It’s been a tough year for South Africa’s largest second-hand vehicle sales company, and the bruises showed in its latest financial results for the six months ended March.
“It’s been a one-way slide,” investment analyst Anthony Clark told Currency ahead of the results release. Ironically, WeBuyCars shares bounced almost 6% on Monday, though the stock is still 20% lower over one year. And nearly all its bottom-line figures are down, too.
While revenue grew 7.8% to R14.2bn, operating profit fell 4% to R701m, headline earnings per share slipped 2% to 119.7c per share and return on equity dropped 30%.
One unfortunate increase was in the company’s net interest-bearing liabilities, which surged 56% to R2.1bn. A large portion had to do with the opening of three major vehicle “supermarkets”.
Cash burn
“That was very close to R600m worth of capex in terms of the buildings that needed to be funded,” says WeBuyCars CFO Chris Rein. Then there’s the R376m it borrowed to pay for 49% of GoBid, a digital vehicle auction platform.

Element and text location data:

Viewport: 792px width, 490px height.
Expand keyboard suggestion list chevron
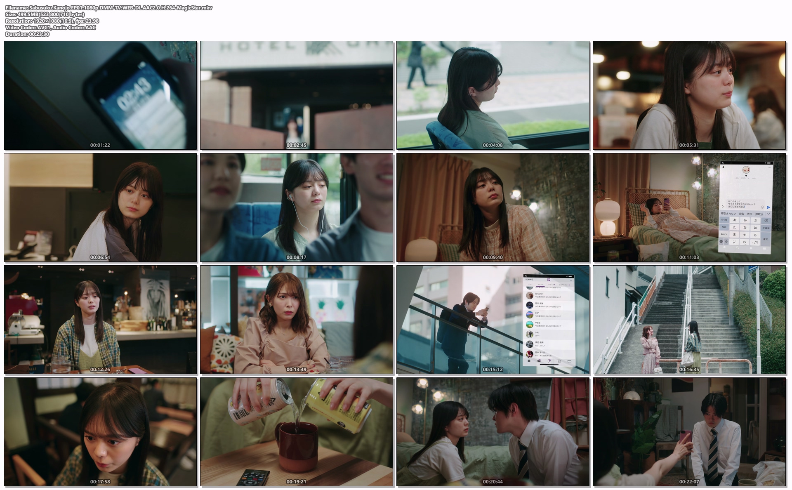coord(768,214)
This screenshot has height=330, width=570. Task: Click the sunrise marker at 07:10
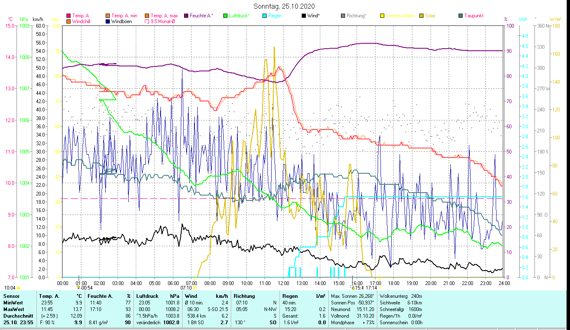pos(194,288)
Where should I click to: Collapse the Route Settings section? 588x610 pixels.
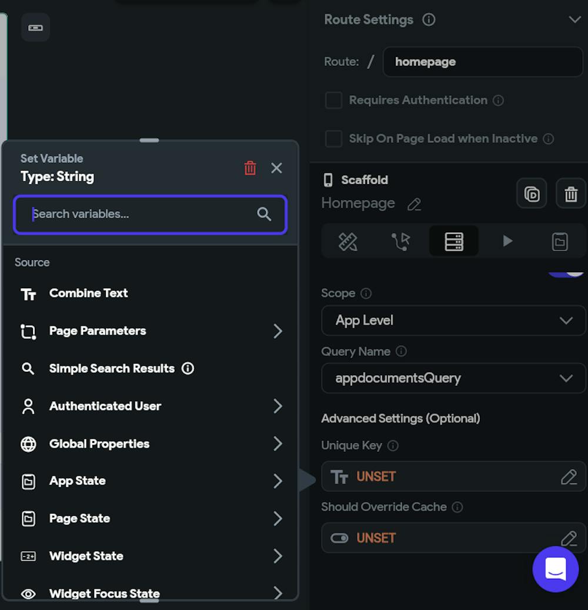point(574,19)
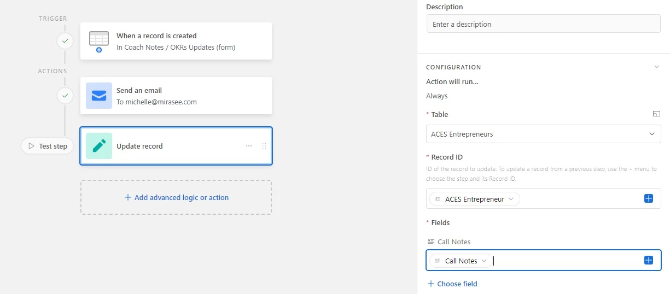The height and width of the screenshot is (294, 670).
Task: Expand the ACES Entrepreneur token chevron
Action: (511, 199)
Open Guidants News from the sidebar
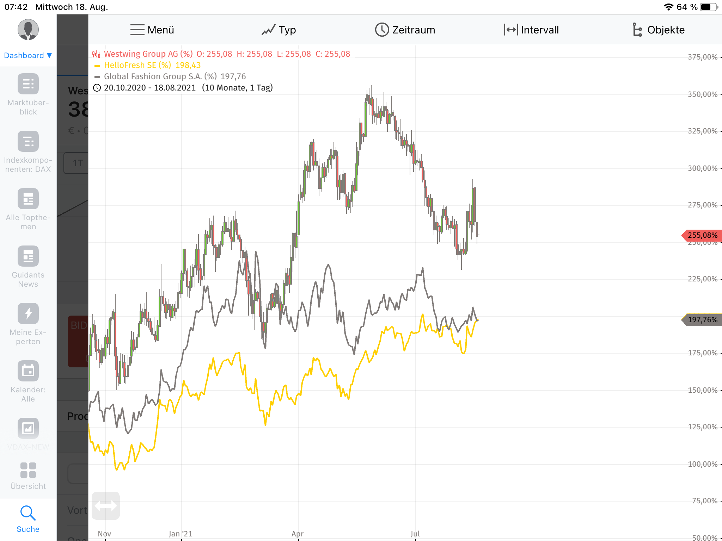 pos(28,256)
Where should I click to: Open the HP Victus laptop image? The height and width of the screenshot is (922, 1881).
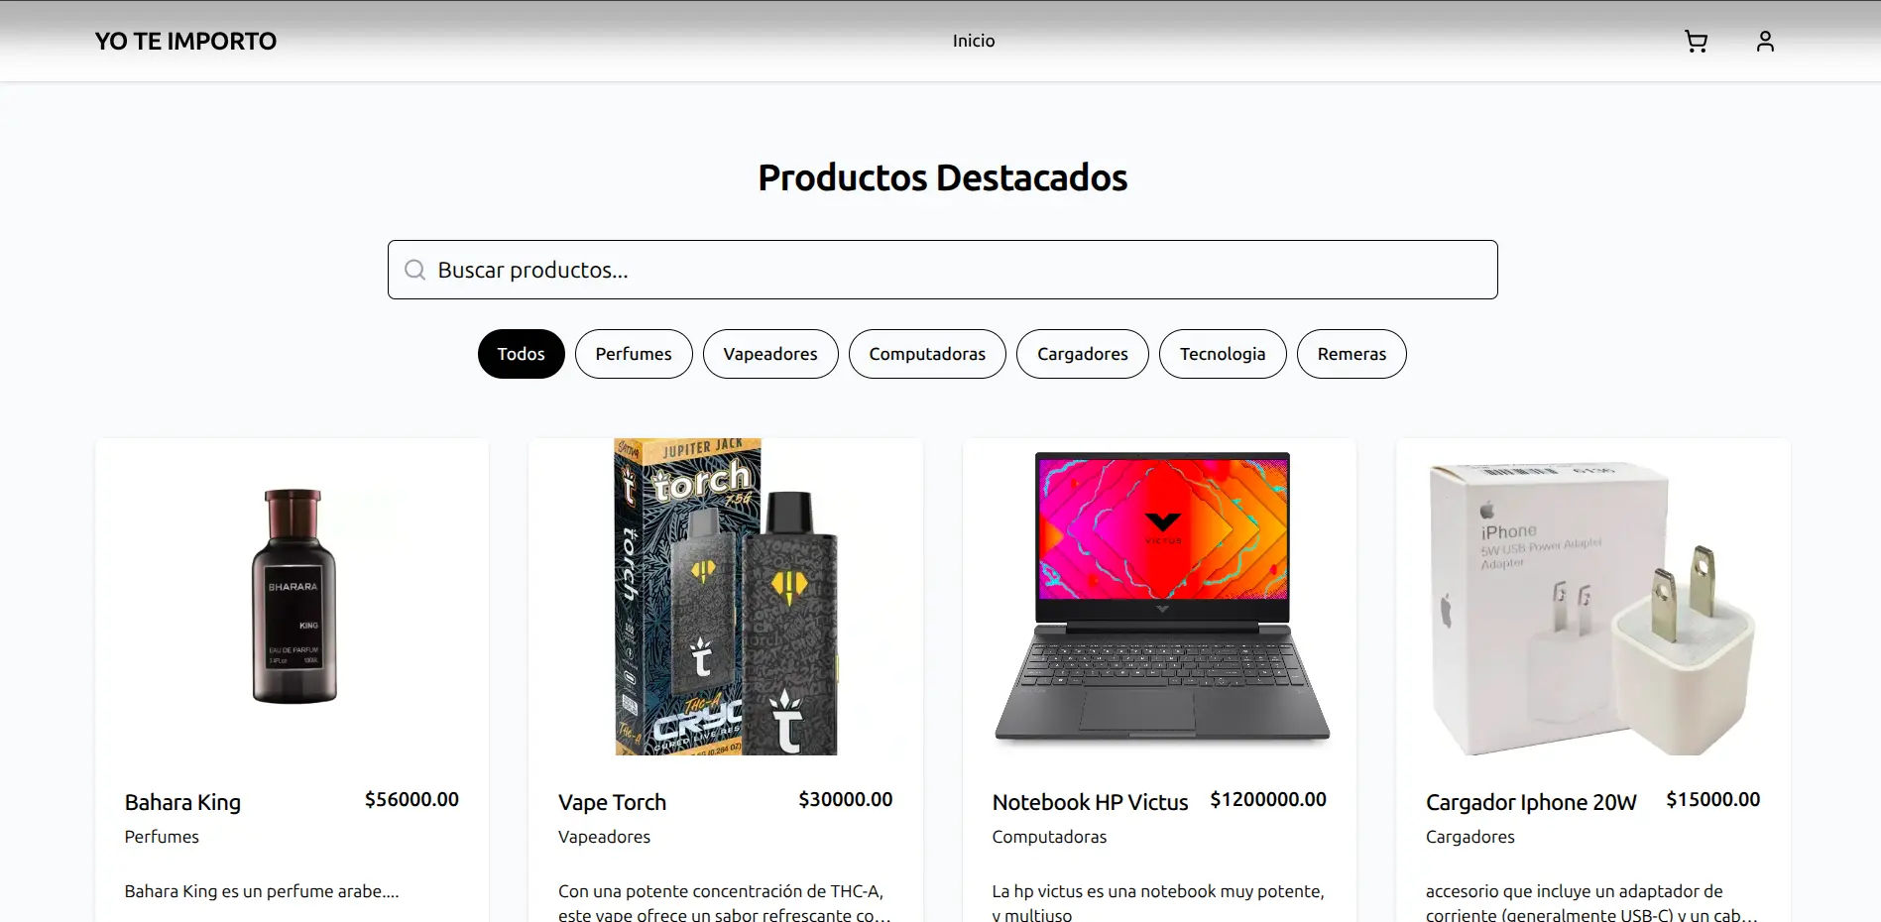1160,597
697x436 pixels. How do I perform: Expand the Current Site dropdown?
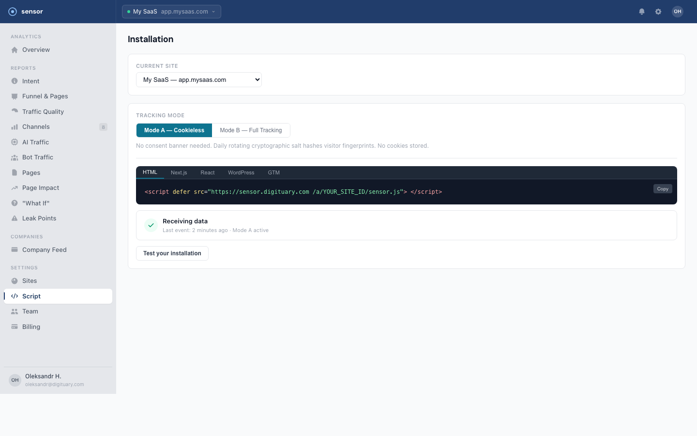pos(199,80)
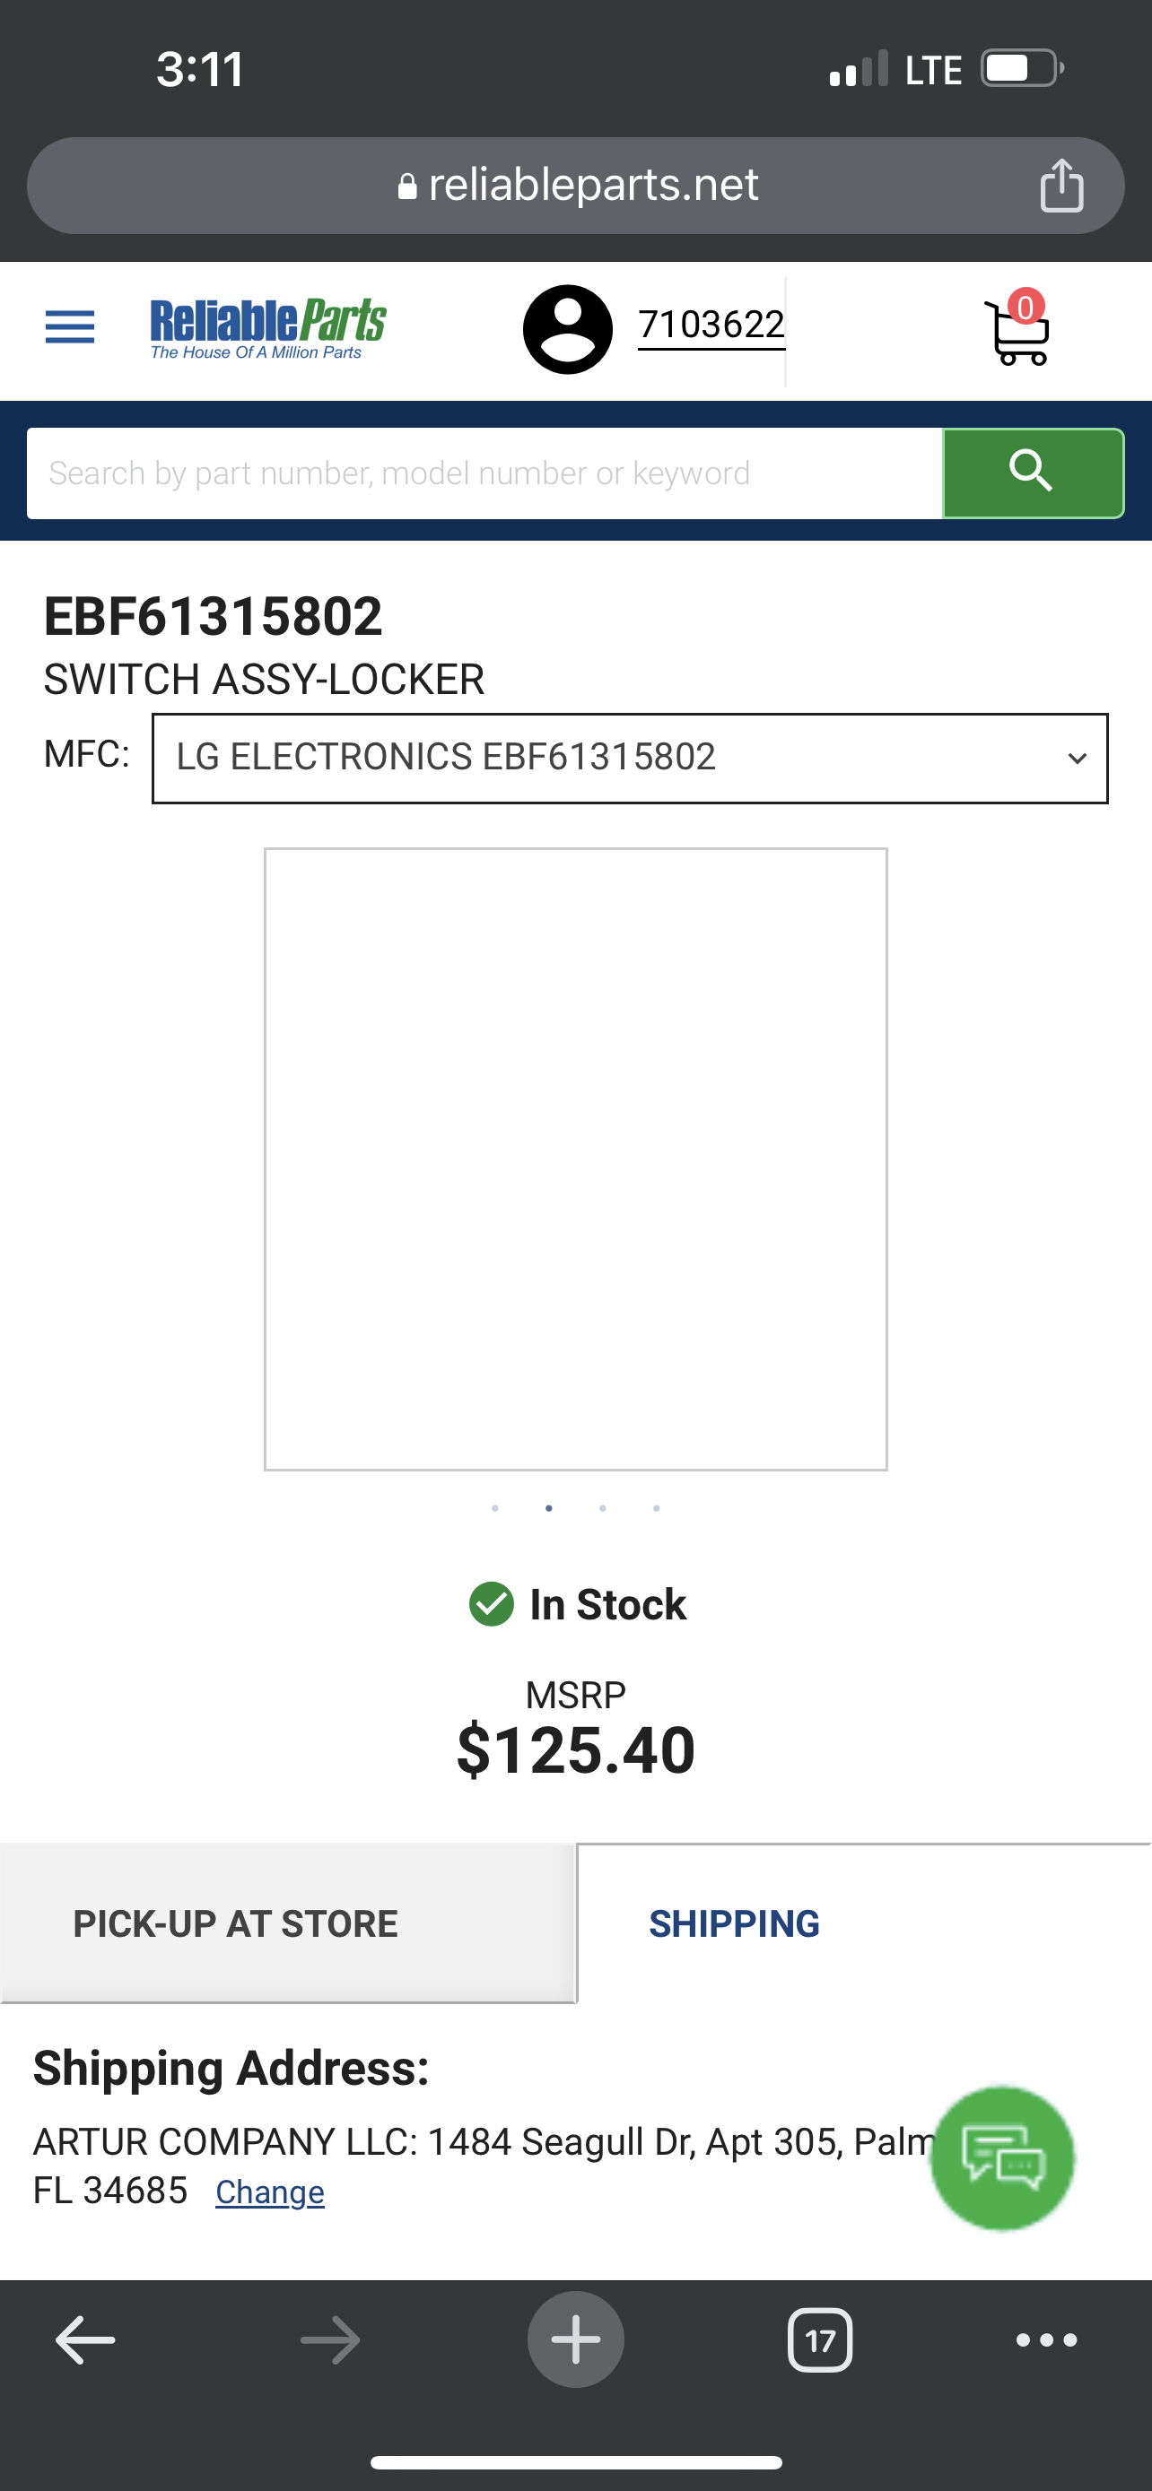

### What needs to be done:
From the WeBuyCars results article, output the passage that begins at the words "It’s been a tough" and stops after the words "months ended March.", copying it word for word.

### Exercise solution:
It’s been a tough year for South Africa’s largest second-hand vehicle sales company, and the bruises showed in its latest financial results for the six months ended March.